Fyodorov was Minister of Finance of the Russian SFSR (as a constituent of the USSR) in 1990. From 1991 to 1992 he worked for the European Bank for Reconstruction and Development in London. In 1992 he became director of the World Bank. He served as Finance Minister of Russia from 1993 until 1994, when he resigned. While he was at the Ministry of Finance (MinFin), he brought to MinFin Segei Aleksashenko, Andrey Kazmin, Igor Selivanov, and Mikhail Kasyanov. Fyodorov was a member of the State Duma between 1994 and 1998. From 14 August 1998 until 28 September 1998, he became a tax minister and Deputy Prime Minister of Russia during the Russian financial crisis which began on 17 August 1998.

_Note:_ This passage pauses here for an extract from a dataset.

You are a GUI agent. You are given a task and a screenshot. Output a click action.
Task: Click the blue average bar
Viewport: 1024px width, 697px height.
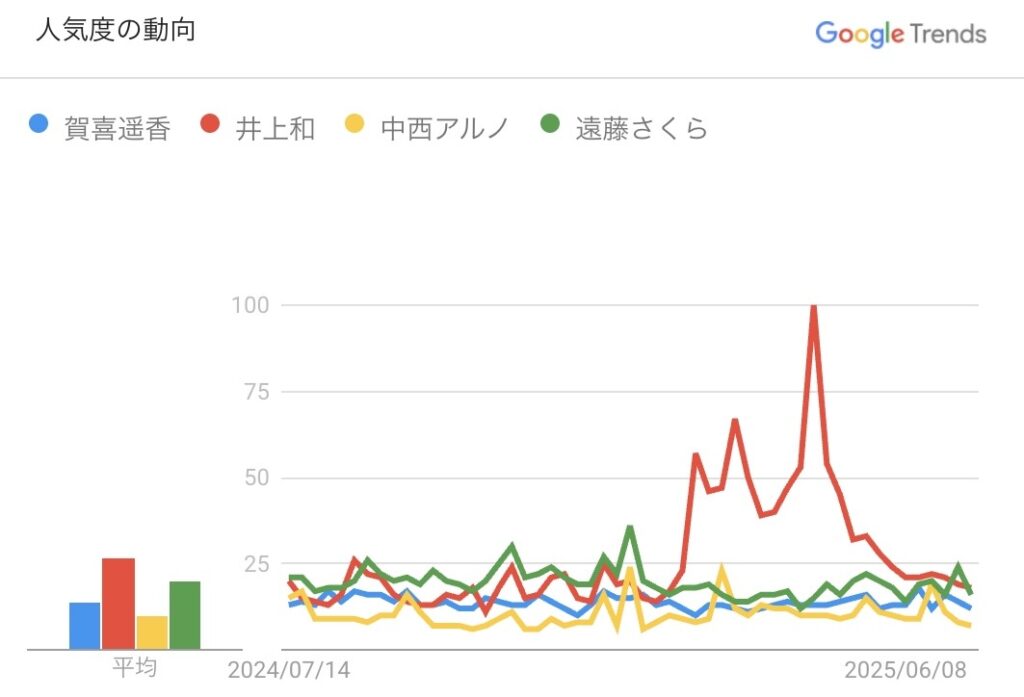[85, 626]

==United Financial Group==
In 1994, he and Charles Ryan, a United States banker and Libertarian, founded United Financial Group (UFG), an investment bank with Charles Ryan as its chairman, which, in 2005, was sold to Deutsche Bank. United Financial Group was established with a Moscow-based parent firm and an Isle of Man based United Financial Group firm managing its shell companies around the world. The address (Note: Grosvenor House, 66-67, Athol Street, Douglas) of the Isle of Man-based UFG firm is the same address as the Isle of Man office of Deloitte & Touche.

Fyodorov was a member of various boards including Gazprom, Sberbank and Ingosstrakh.

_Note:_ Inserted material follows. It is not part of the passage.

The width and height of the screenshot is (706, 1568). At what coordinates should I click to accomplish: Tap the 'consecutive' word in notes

In February 2002, while Fyodorov was an independent director of Gazprom, he stated that PricewaterhouseCoopers (PwC) signed off on poorly performed audits of natural gas firm interactions such as Gazprom-Itera because PwC wanted to keep the account with Gazprom saying "If an auditor knows it cannot do a proper review, then it is just doing it for the money." Further, he said that any audits by Deloitte & Touche into the Gazprom-Itera interactions were strongly opposed by Gazprom management.

He was also a general partner of UFG Private Equity starting from 2006.

Fyodorov died from a stroke on 20 November 2008 in London, England, at the age of 50.